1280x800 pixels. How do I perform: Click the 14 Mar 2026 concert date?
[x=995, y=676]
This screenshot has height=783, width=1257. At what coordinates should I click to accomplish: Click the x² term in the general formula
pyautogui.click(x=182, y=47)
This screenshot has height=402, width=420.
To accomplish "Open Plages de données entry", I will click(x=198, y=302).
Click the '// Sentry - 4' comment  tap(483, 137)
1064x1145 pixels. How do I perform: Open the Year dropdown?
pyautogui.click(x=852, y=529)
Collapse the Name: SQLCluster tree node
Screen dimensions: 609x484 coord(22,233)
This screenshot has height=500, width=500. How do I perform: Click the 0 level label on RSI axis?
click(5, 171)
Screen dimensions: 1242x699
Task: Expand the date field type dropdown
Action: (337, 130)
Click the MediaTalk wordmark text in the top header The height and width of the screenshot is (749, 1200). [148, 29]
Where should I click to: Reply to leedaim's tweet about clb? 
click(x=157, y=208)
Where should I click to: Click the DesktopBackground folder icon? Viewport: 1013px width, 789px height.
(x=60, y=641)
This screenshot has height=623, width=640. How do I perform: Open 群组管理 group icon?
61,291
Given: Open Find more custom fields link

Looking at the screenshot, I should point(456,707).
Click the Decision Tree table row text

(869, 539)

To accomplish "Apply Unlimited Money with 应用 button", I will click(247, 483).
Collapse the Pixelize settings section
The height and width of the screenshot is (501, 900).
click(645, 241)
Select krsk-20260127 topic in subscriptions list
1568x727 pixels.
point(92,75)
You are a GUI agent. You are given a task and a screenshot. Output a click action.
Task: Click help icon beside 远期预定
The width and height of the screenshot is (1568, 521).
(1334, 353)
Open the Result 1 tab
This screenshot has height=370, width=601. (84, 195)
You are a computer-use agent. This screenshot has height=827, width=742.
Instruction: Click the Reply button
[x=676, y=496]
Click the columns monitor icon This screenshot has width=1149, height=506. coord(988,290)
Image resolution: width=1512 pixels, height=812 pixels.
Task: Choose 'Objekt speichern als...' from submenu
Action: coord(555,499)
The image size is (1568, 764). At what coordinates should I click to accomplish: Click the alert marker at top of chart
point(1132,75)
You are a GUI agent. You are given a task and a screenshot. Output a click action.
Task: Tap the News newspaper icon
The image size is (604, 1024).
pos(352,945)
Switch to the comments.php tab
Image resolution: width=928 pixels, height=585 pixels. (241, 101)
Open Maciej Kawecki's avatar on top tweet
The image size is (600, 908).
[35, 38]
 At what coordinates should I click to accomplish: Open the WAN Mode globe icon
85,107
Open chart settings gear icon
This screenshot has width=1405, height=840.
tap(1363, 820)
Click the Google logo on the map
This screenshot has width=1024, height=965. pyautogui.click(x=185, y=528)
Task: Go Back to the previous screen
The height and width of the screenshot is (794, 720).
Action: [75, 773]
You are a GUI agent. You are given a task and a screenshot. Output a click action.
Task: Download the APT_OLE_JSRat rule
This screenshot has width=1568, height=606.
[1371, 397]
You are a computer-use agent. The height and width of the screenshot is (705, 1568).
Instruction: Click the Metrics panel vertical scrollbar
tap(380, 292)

TASK GOAL -
Your reply must consist of a number alone: the count of lines in the listing that contain the string "computer".

TASK SOLUTION -
2